Somehow the word “godless” got hitched to the word “liberal.” The story of this coupling has something to do with the Cold War against communism, but behind this unholy union lies a much more interesting history of how some American elites led a very different fight against—well, elitism.

Seven liberals, whose lives interconnected across two centuries through shared readings, relationships, and concerns, were so far from godlessness that the pursuit of truth and virtue dominated their lives. The history they lived shows that after the Protestant Reformation in Europe came an American Reformation that built a moral tradition into democracy.

John Adams, the irascible, prideful second president of the United States, did not consider all people fit to vote, yet he thought every man had the right to make up his own mind about what to believe about politics, religion, or anything else—not only the right, but the duty to think for himself, because the only being who really knows everything is God.

The maiden aunt of Ralph Waldo Emerson made no fame for herself in a lifetime that began just before the American Revolution and ended in the middle of the Civil War.

Mary Moody Emerson spoke her mind, though, fearlessly and freely. In this fierce liberty she was not only being a good American, she was being a good Christian. Rev. William Ellery Channing never suffered for want of anything. He lived in an era when the wealthy regarded laborers almost as a separate species, but he called himself a working man to show his solidarity with the new laboring classes of his early industrial age.

He believed that all individuals, including slaves, deserved the freedom to think and act by their own best lights, and he believed this because of his Christian faith in what lay inside each soul and what potential all of God’s creatures could reach. William James, the most important philosopher in American history, also wanted for nothing, but he never became a Christian. He did not appear to be much of a democrat, either, with his distaste for uneducated speech and his regard for European standards of excellence.

Yet he professed to believe in a “religion of democracy” that took the sacred equality of all individuals as a postulate from which real human progress might flow. The Scottish immigrant Thomas Davidson fell from Christian grace early in life while learning all he could about modern science, ancient and modern philosophy, human languages, religion, and culture.

Yet he was more evangelistic than secular. The good news he wanted to spread was how free individuals interacting in all their diversity could make progress together, even Jews, even women, even workers in an age rife with prejudice of all kinds. William Mackintire Salter, son of a minister, also fell from Christian grace as a young man despite his most earnest religious commitment. Actually, his earnestness gave him the integrity to face his growing belief that Jesus Christ was not the one and only uniquely divine being ever to be born.

Salter became a post-Christian religious leader who called on the state to treat workers as equals with bosses during the industrial crisis of the late nineteenth century. Against the laissez-faire majority, Salter cried for social justice as sacred justice. The social thinker and activist Jane Addams did more than cry for social justice—she lived for it. Rather than giving the poor what she thought they needed, she lived among them as she believed Jesus would have done.

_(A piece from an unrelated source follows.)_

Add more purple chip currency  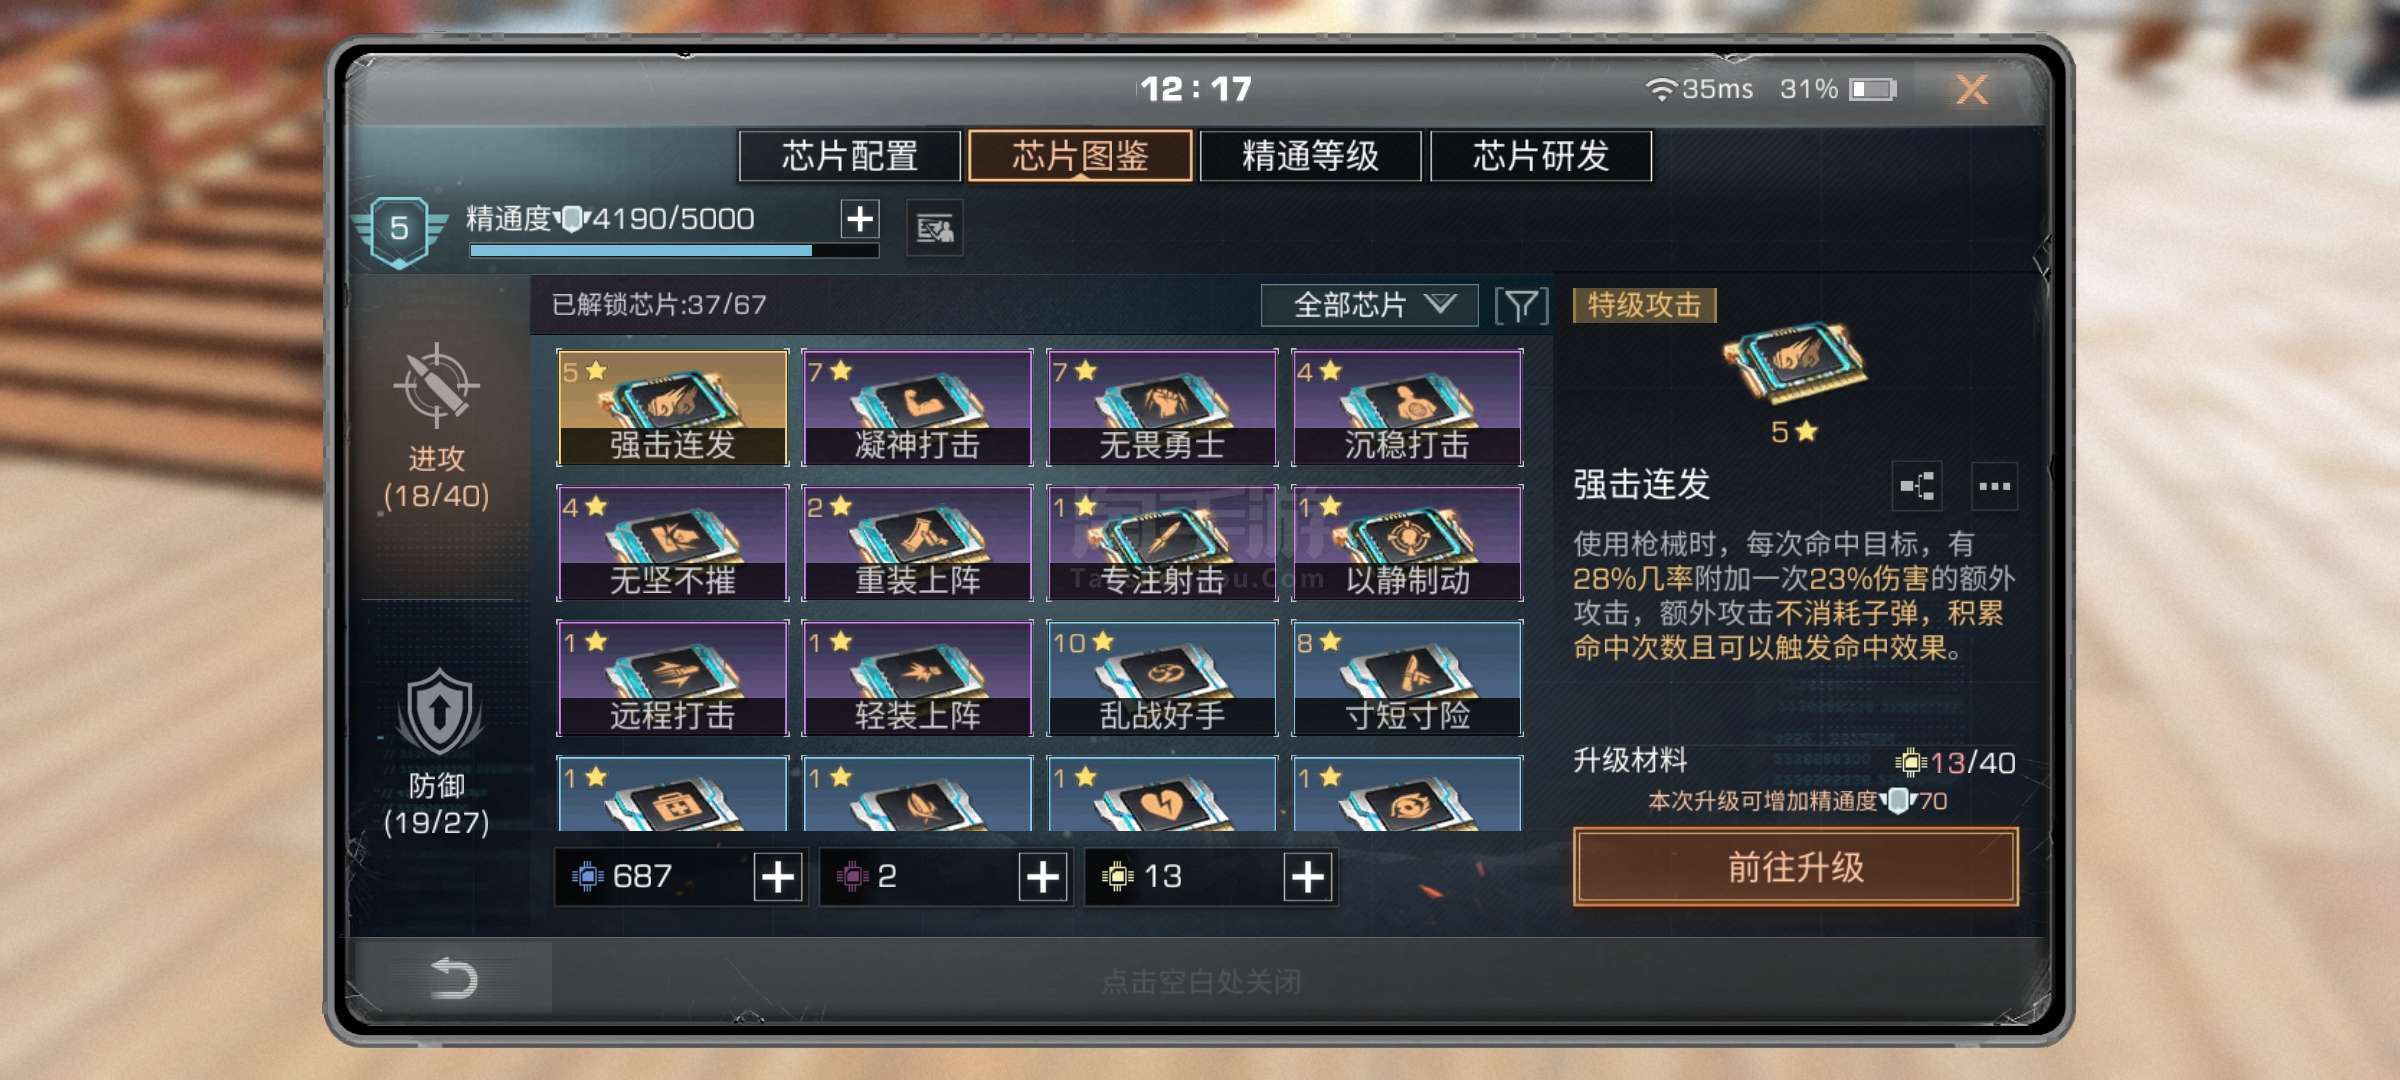pos(1043,877)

Through community, she built relationships that taught her what all humans share, a longing for pleasure and beauty as well as security and shelter and a sense of purpose in life. She connected workers and bosses, social scientists and politicians, educators and ministers, and philanthropists and activists from around the world. She wanted to make governments tend human needs and collective human needs drive global change.

The long cultural and intellectual lineage represented by these seven thinkers stretches back to classical liberalism, the political commitment of a society to replace coercion with consent. Their genealogy extends forward all the way to modern liberalism, the moral commitment of a society to the collective needs of all its members, regardless of their differences.

Between the ideal of modern liberalism that has never been realized and the theory of classical liberalism that has never been dismantled—and amid contrary historical currents, like discrimination and exploitation that undermine both— these liberals and the rest of their intellectual family tree helped Americans and others think about why human beings ought to treat one another as equals who deserve to be free.

This book is a history of that idea.